Francis Gillot brandit fièrement la première Coupe de France de sa carrière. — PDN / Sipa

Il n’y a pas que les supporters de Bordeaux qui l’attendaient cette Coupe de France. Francis Gillot, 53 ans, commençait lui aussi à trouver le temps long. Depuis plus de trente ans qu’il était dans le milieu professionnel, le coach girondin n’avait toujours pas gagné de titre (hormis un championnat national avec les U17 de Sochaux en 2003). C’est désormais chose faite depuis vendredi soir. Enfin, Francis Gillot a pu inscrire son nom sur un palmarès.

«Je ne sors pas beaucoup, je regarde surtout des matchs»

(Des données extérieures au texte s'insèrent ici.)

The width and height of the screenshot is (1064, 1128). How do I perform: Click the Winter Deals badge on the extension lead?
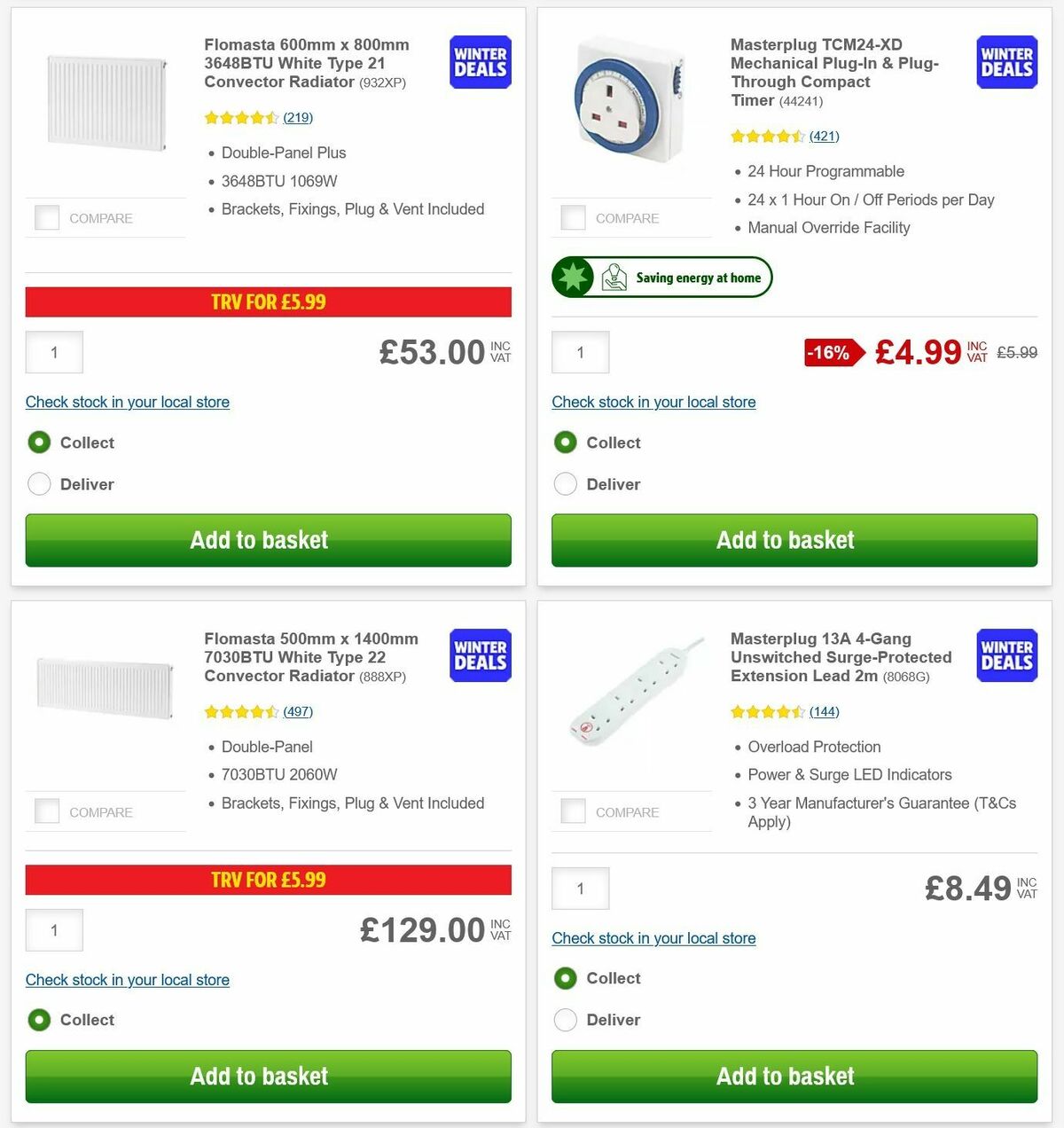click(x=1005, y=655)
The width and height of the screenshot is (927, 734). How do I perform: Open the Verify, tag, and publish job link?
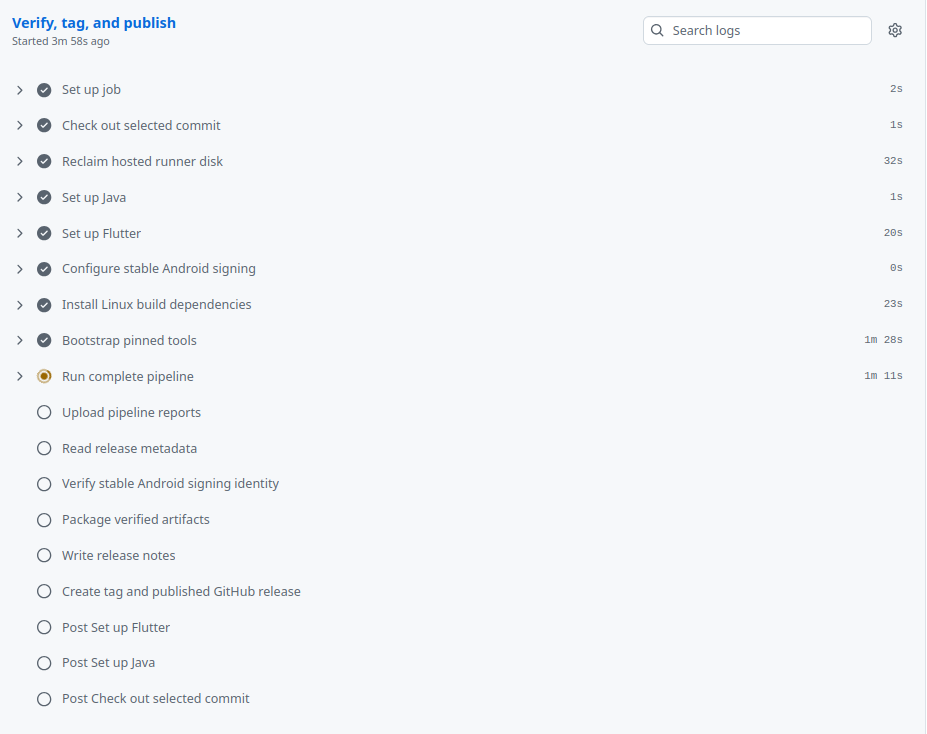(93, 22)
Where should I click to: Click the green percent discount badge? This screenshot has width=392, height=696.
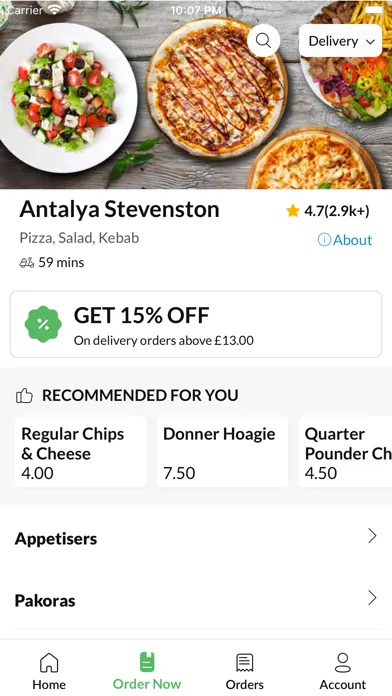coord(43,324)
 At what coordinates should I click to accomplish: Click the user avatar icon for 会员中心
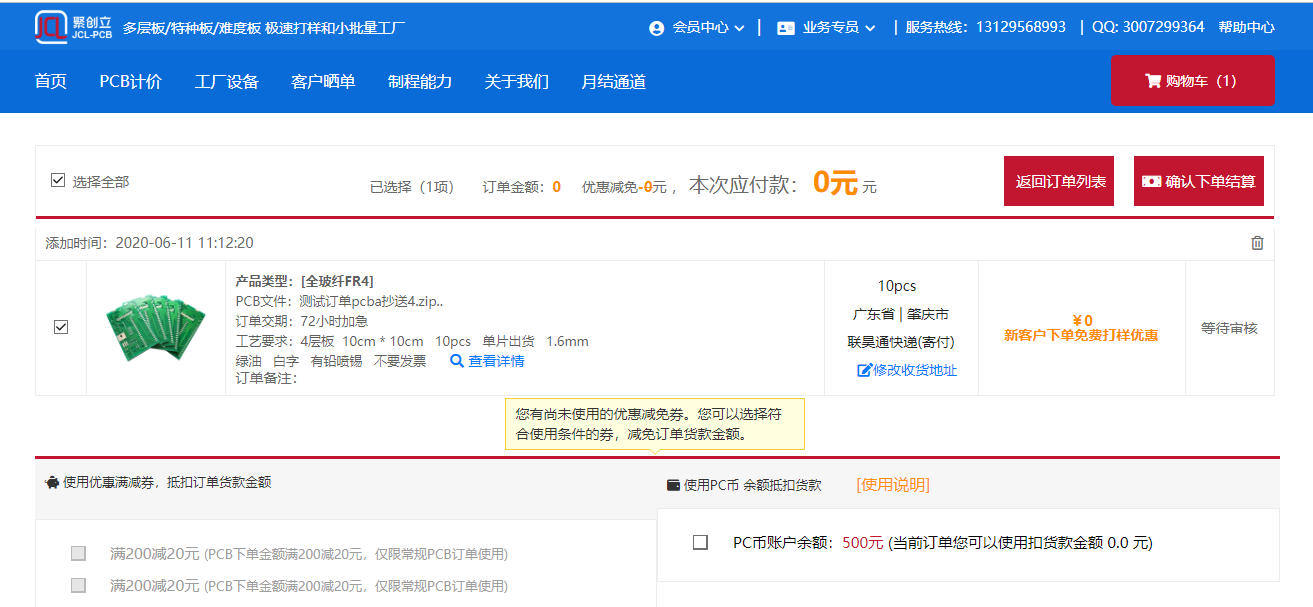656,28
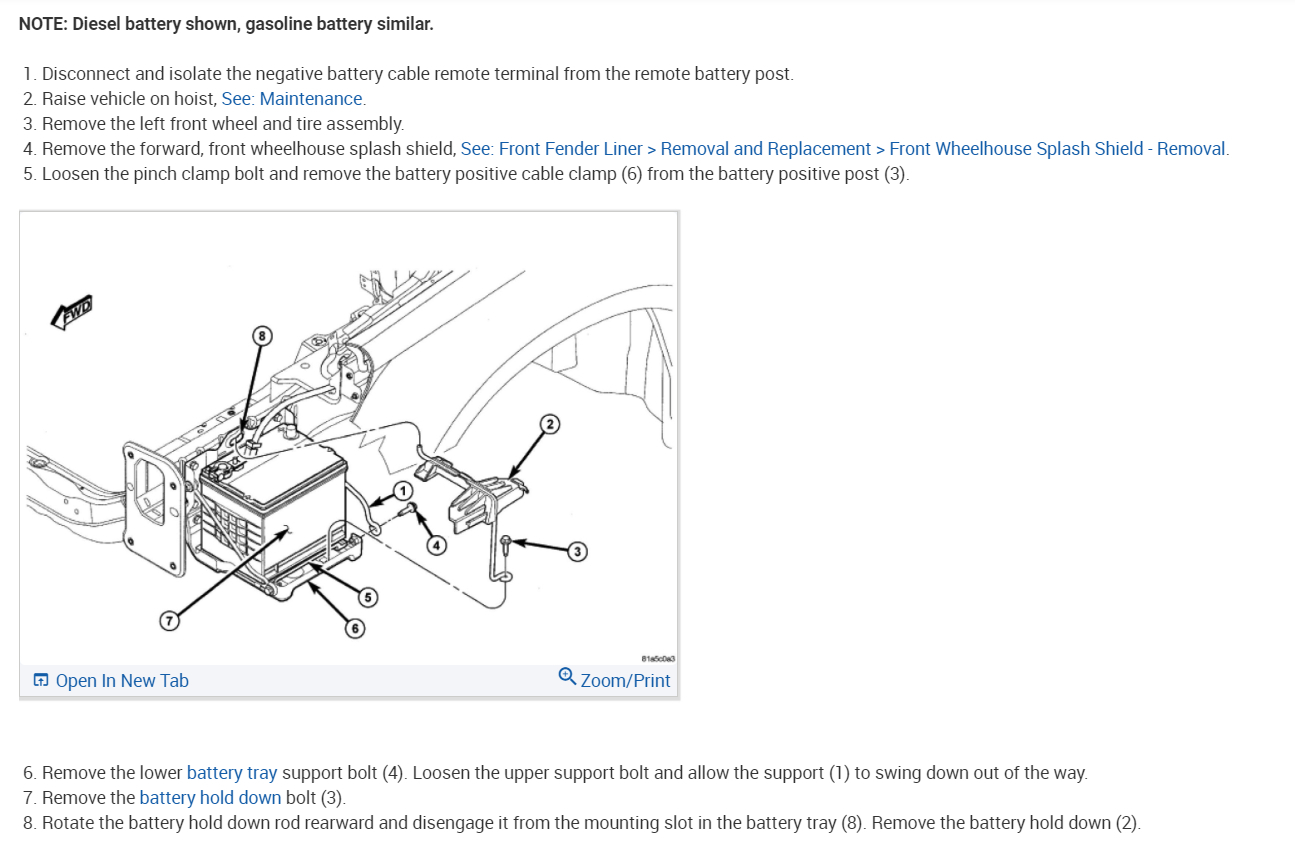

«Mes titres, ce sont plutôt des matchs de Coupe d’Europe et des qualifications européennes dans les clubs où je suis passé», préfère répondre l’intéressé lorsqu’on lui demande comment il ressent cette consécration tardive. «J’ai pas mal de matchs de Coupe d’Europe, une quarantaine... Il y a beaucoup d’entraîneurs qui n’ont jamais de titres. Il faut avoir la réussite, la chance d’avoir un bon tirage pour gagner une Coupe de France. J’espère qu’on l’aura encore l’année prochaine.»

Pas bavard lorsqu’il s’agit de parler de lui et de ses méthodes, Francis Gillot aime seulement rappeler, qu’il ne vit que pour le football. «Je ne sors pas beaucoup, je regarde surtout des matchs chez moi. On est tous les jours au stade, il n’y a pas de jours fériés pour nous. On est fatigué, on ne dort pas beaucoup, surtout après les matchs.»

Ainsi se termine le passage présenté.